O que se pede: Extraia todas as linhas dos registros abaixo e reproduza-as sem nenhuma alteração.

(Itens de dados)

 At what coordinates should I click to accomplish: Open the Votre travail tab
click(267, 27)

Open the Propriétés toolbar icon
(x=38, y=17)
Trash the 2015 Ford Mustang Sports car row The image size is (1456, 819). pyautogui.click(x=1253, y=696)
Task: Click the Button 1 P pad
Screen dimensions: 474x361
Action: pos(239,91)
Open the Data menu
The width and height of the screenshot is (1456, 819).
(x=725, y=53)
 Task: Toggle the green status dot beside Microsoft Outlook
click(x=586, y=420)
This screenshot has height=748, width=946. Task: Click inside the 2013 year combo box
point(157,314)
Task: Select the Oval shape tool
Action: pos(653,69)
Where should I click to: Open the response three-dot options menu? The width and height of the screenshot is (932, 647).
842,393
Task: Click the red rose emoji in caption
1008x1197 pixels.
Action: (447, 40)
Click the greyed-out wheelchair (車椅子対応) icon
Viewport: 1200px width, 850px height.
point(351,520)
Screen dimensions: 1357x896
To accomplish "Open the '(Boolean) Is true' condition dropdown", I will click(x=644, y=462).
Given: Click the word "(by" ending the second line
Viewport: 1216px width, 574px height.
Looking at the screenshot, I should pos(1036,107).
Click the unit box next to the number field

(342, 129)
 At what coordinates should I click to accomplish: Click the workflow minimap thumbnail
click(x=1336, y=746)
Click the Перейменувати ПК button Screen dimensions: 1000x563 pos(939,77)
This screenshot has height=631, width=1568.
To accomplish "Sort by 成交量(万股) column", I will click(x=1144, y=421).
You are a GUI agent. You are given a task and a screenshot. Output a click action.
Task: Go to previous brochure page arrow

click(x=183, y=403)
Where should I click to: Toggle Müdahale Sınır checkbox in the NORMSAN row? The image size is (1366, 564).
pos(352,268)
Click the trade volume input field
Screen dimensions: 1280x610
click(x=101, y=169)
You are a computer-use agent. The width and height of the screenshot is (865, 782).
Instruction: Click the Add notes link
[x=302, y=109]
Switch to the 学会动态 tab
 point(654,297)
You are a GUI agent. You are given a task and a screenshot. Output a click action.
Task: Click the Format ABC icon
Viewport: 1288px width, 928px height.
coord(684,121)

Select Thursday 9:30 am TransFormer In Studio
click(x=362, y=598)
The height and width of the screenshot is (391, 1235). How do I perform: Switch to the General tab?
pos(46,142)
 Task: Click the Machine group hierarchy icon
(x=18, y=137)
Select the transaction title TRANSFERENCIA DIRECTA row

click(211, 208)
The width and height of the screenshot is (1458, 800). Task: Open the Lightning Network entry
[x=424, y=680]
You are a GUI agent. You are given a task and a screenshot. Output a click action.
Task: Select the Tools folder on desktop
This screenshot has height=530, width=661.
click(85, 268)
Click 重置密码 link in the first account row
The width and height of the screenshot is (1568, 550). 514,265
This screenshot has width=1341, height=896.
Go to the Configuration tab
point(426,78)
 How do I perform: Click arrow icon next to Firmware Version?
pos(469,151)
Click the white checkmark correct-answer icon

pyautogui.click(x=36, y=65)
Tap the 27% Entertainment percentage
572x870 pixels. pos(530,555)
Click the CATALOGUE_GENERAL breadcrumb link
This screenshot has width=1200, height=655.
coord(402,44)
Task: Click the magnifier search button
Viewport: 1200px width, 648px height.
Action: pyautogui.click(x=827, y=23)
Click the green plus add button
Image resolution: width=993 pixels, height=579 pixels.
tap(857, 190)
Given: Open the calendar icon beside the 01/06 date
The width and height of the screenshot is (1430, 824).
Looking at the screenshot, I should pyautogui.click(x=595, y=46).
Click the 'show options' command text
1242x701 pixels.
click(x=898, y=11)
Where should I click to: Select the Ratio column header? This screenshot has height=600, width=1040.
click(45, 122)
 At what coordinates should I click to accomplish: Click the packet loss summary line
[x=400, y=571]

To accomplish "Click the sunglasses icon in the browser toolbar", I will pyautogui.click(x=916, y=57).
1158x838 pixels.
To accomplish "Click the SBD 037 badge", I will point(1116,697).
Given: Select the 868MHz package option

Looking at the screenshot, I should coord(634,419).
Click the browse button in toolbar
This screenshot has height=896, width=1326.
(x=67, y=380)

Resposta abaixo:
 At what coordinates should I click to accomplish: Open the Votre travail tab
click(267, 27)

Open the Propriétés toolbar icon
(x=38, y=17)
Trash the 2015 Ford Mustang Sports car row The image size is (1456, 819). pyautogui.click(x=1253, y=696)
Task: Click the Button 1 P pad
Screen dimensions: 474x361
Action: pos(239,91)
Open the Data menu
The width and height of the screenshot is (1456, 819).
(x=725, y=53)
 Task: Toggle the green status dot beside Microsoft Outlook
click(x=586, y=420)
This screenshot has height=748, width=946. Task: Click inside the 2013 year combo box
point(157,314)
Task: Select the Oval shape tool
Action: pos(653,69)
Where should I click to: Open the response three-dot options menu? The width and height of the screenshot is (932, 647).
842,393
Task: Click the red rose emoji in caption
1008x1197 pixels.
Action: (447, 40)
Click the greyed-out wheelchair (車椅子対応) icon
Viewport: 1200px width, 850px height.
point(351,520)
Screen dimensions: 1357x896
To accomplish "Open the '(Boolean) Is true' condition dropdown", I will click(x=644, y=462).
Given: Click the word "(by" ending the second line
Viewport: 1216px width, 574px height.
Looking at the screenshot, I should pos(1036,107).
Click the unit box next to the number field

(342, 129)
 At what coordinates should I click to accomplish: Click the workflow minimap thumbnail
click(x=1336, y=746)
Click the Перейменувати ПК button Screen dimensions: 1000x563 pos(939,77)
This screenshot has height=631, width=1568.
To accomplish "Sort by 成交量(万股) column", I will click(x=1144, y=421).
You are a GUI agent. You are given a task and a screenshot. Output a click action.
Task: Go to previous brochure page arrow

click(x=183, y=403)
Where should I click to: Toggle Müdahale Sınır checkbox in the NORMSAN row? The image size is (1366, 564).
pos(352,268)
Click the trade volume input field
Screen dimensions: 1280x610
click(x=101, y=169)
You are a computer-use agent. The width and height of the screenshot is (865, 782).
Instruction: Click the Add notes link
[x=302, y=109]
Switch to the 学会动态 tab
 point(654,297)
You are a GUI agent. You are given a task and a screenshot. Output a click action.
Task: Click the Format ABC icon
Viewport: 1288px width, 928px height.
coord(684,121)

Select Thursday 9:30 am TransFormer In Studio
click(x=362, y=598)
The height and width of the screenshot is (391, 1235). How do I perform: Switch to the General tab?
pos(46,142)
 Task: Click the Machine group hierarchy icon
(x=18, y=137)
Select the transaction title TRANSFERENCIA DIRECTA row

click(211, 208)
The width and height of the screenshot is (1458, 800). Task: Open the Lightning Network entry
[x=424, y=680]
You are a GUI agent. You are given a task and a screenshot. Output a click action.
Task: Select the Tools folder on desktop
This screenshot has height=530, width=661.
click(85, 268)
Click 重置密码 link in the first account row
The width and height of the screenshot is (1568, 550). 514,265
This screenshot has width=1341, height=896.
Go to the Configuration tab
point(426,78)
 How do I perform: Click arrow icon next to Firmware Version?
pos(469,151)
Click the white checkmark correct-answer icon

pyautogui.click(x=36, y=65)
Tap the 27% Entertainment percentage
572x870 pixels. pos(530,555)
Click the CATALOGUE_GENERAL breadcrumb link
This screenshot has width=1200, height=655.
coord(402,44)
Task: Click the magnifier search button
Viewport: 1200px width, 648px height.
Action: pyautogui.click(x=827, y=23)
Click the green plus add button
Image resolution: width=993 pixels, height=579 pixels.
tap(857, 190)
Given: Open the calendar icon beside the 01/06 date
The width and height of the screenshot is (1430, 824).
Looking at the screenshot, I should pyautogui.click(x=595, y=46).
Click the 'show options' command text
1242x701 pixels.
click(x=898, y=11)
Where should I click to: Select the Ratio column header? This screenshot has height=600, width=1040.
click(45, 122)
 At what coordinates should I click to accomplish: Click the packet loss summary line
[x=400, y=571]

To accomplish "Click the sunglasses icon in the browser toolbar", I will pyautogui.click(x=916, y=57).
1158x838 pixels.
To accomplish "Click the SBD 037 badge", I will point(1116,697).
Given: Select the 868MHz package option

Looking at the screenshot, I should coord(634,419).
Click the browse button in toolbar
This screenshot has height=896, width=1326.
(x=67, y=380)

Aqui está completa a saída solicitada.